ENTRIES SUPPLIED

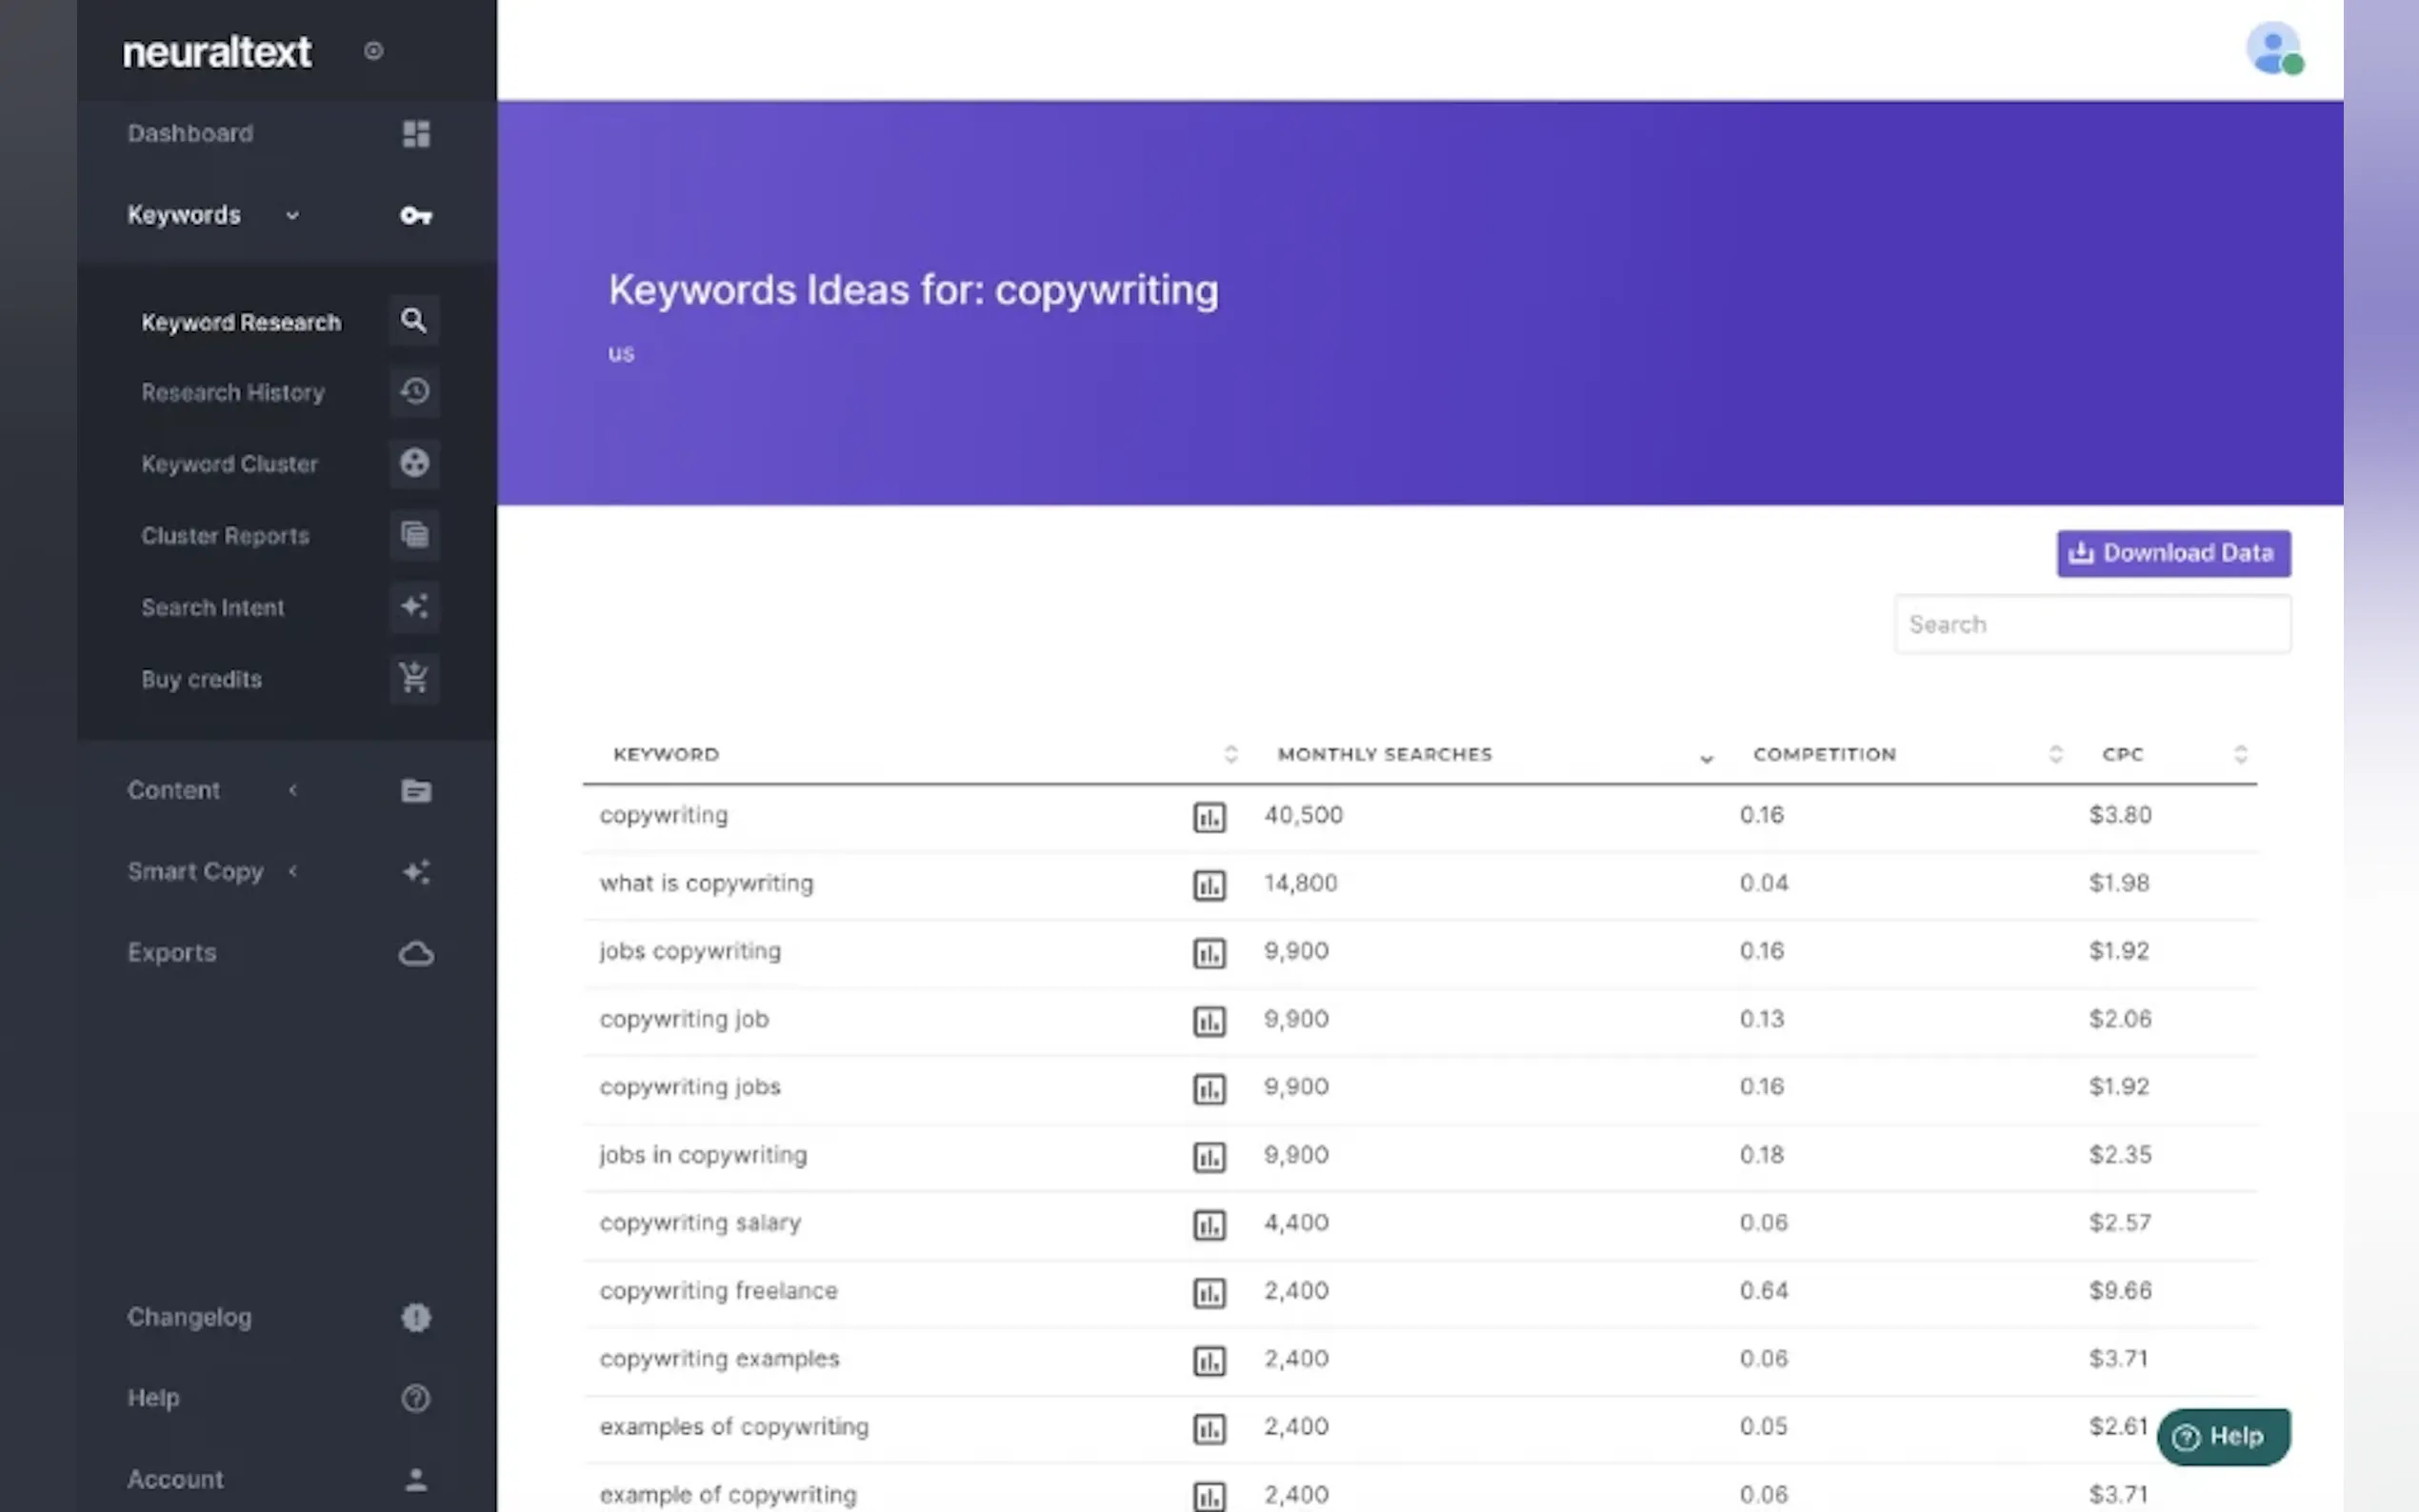
Task: Click the Search Intent sparkle icon
Action: 414,606
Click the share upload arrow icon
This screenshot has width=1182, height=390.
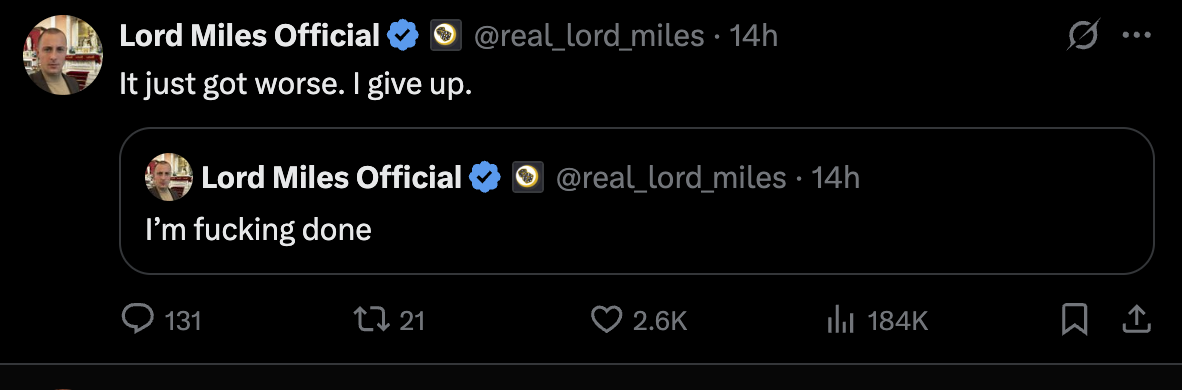tap(1136, 320)
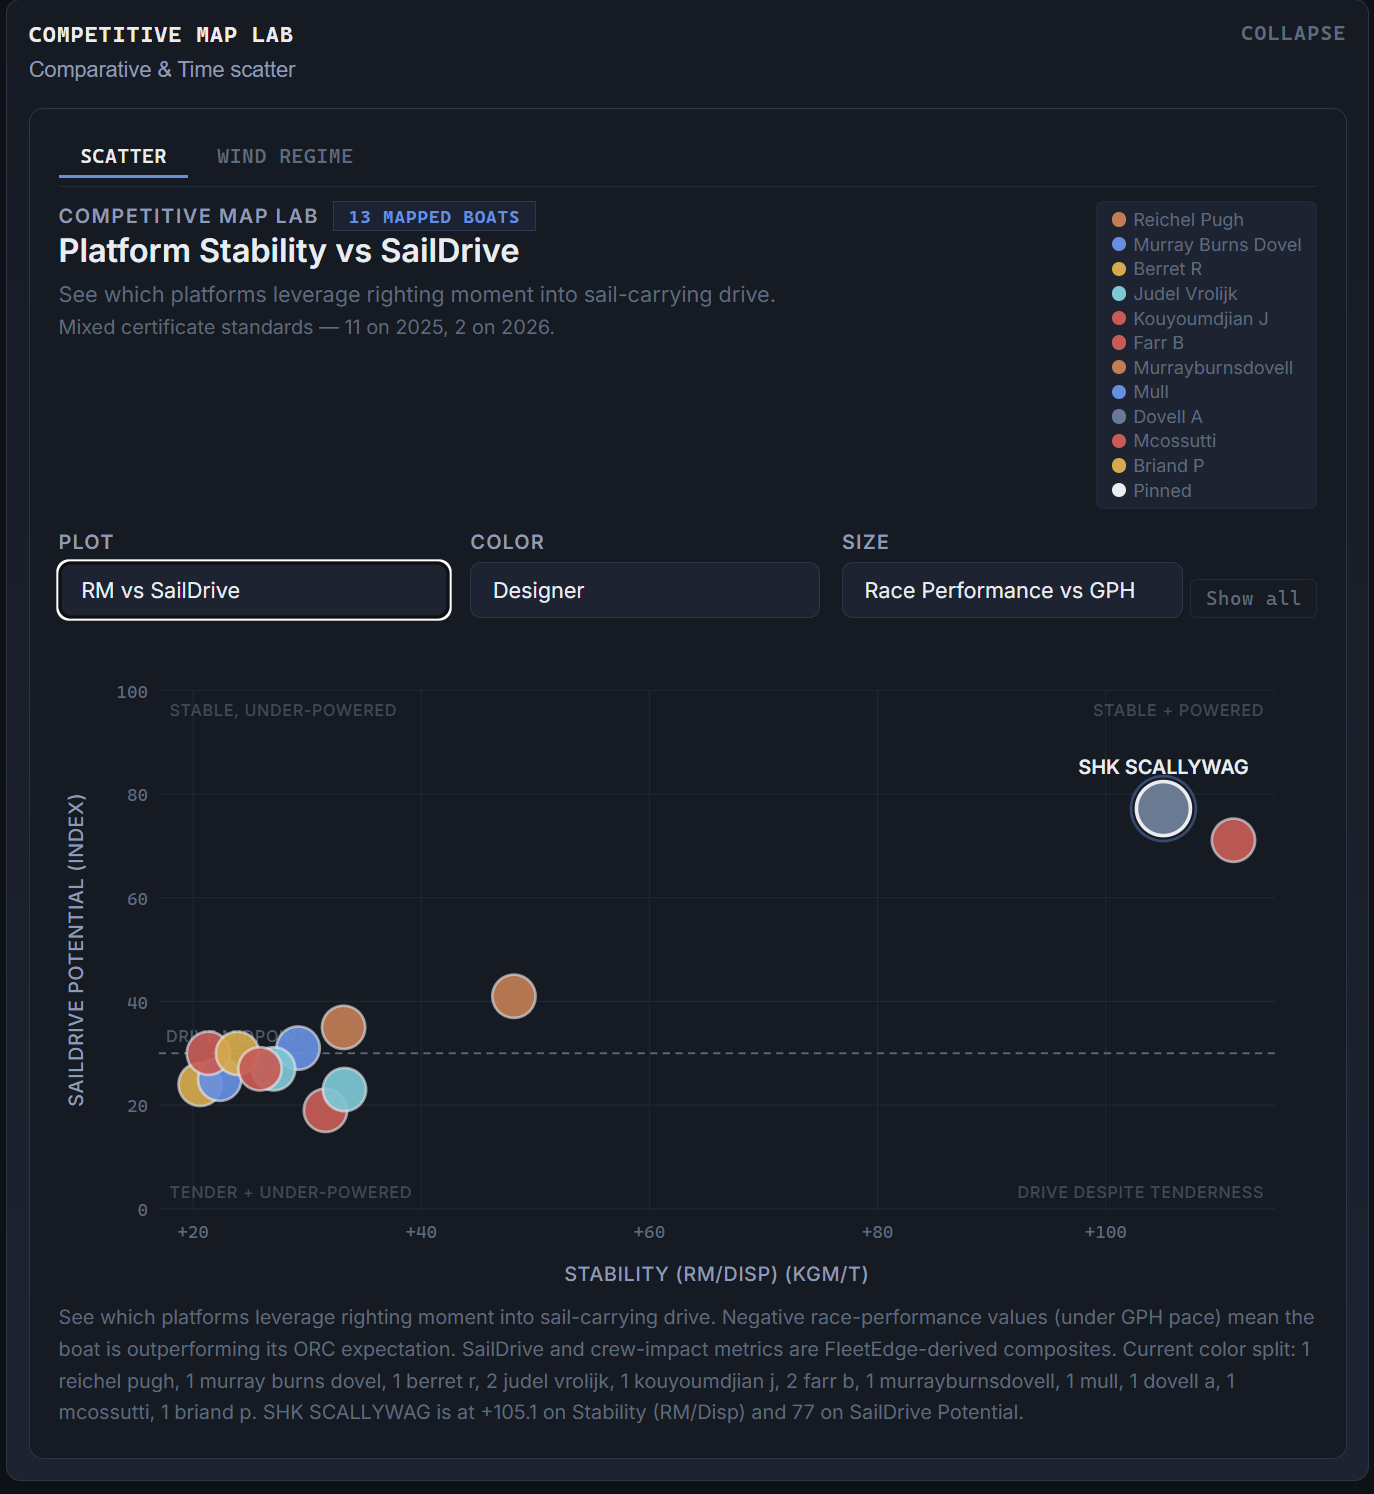Select the Scatter tab
The height and width of the screenshot is (1494, 1374).
click(123, 156)
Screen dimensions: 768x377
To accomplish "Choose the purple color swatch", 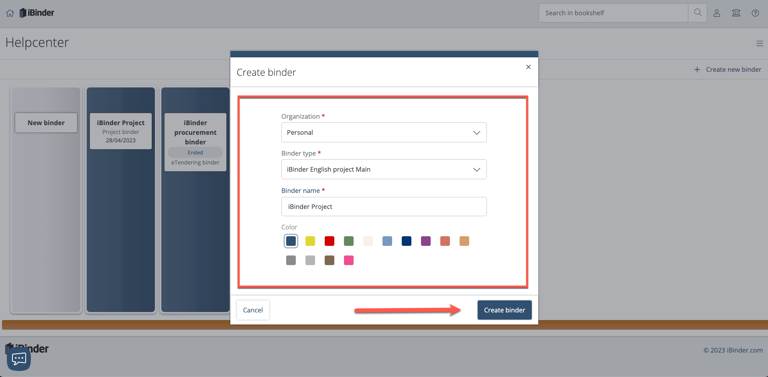I will [x=426, y=241].
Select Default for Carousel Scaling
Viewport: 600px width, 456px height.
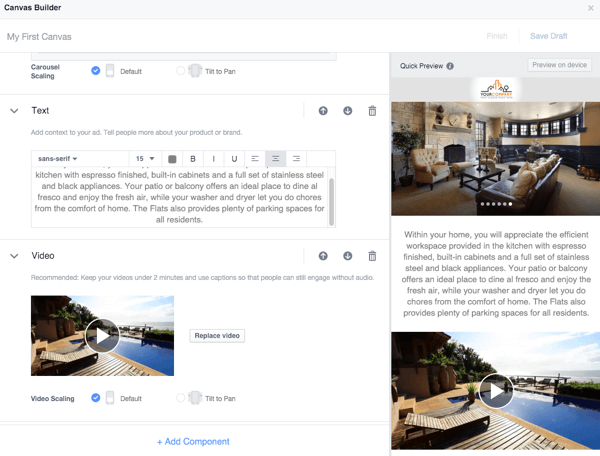pyautogui.click(x=96, y=71)
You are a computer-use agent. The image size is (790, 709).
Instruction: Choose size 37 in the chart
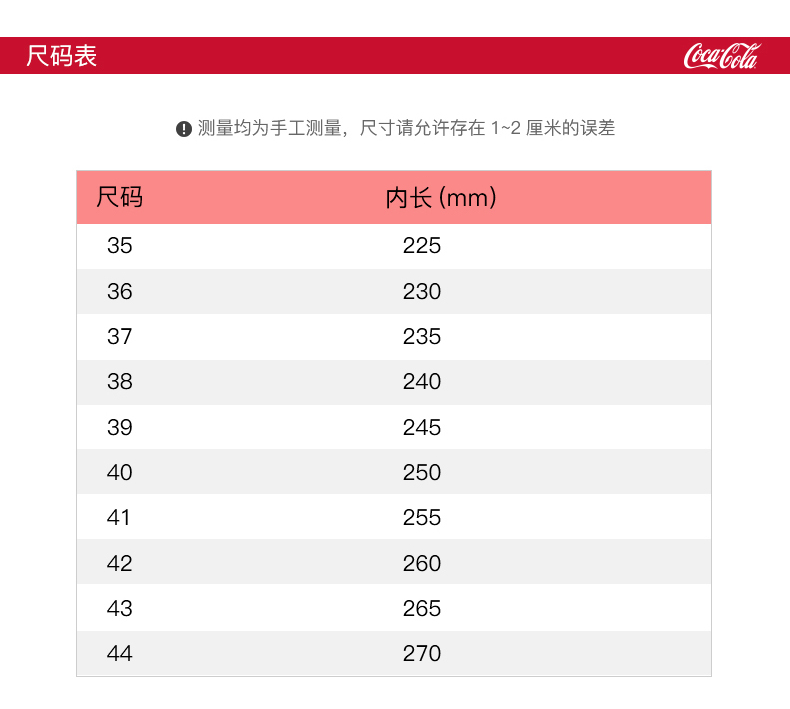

GOAL
Rescale the lines from the one holding "Select Default for Carousel Scaling" through the end of the records, both ends included, writing every line out again in full and multiplying each coordinate in the answers by 1.5, rounded to whole numbers with halves going up. Leave the pictures out.

RESULT FOR THIS EXERCISE
Select Default for Carousel Scaling
Viewport: 600px width, 456px height.
pyautogui.click(x=144, y=107)
You are a computer-use agent. The image size is (790, 709).
Instruction: Choose size 37 in the chart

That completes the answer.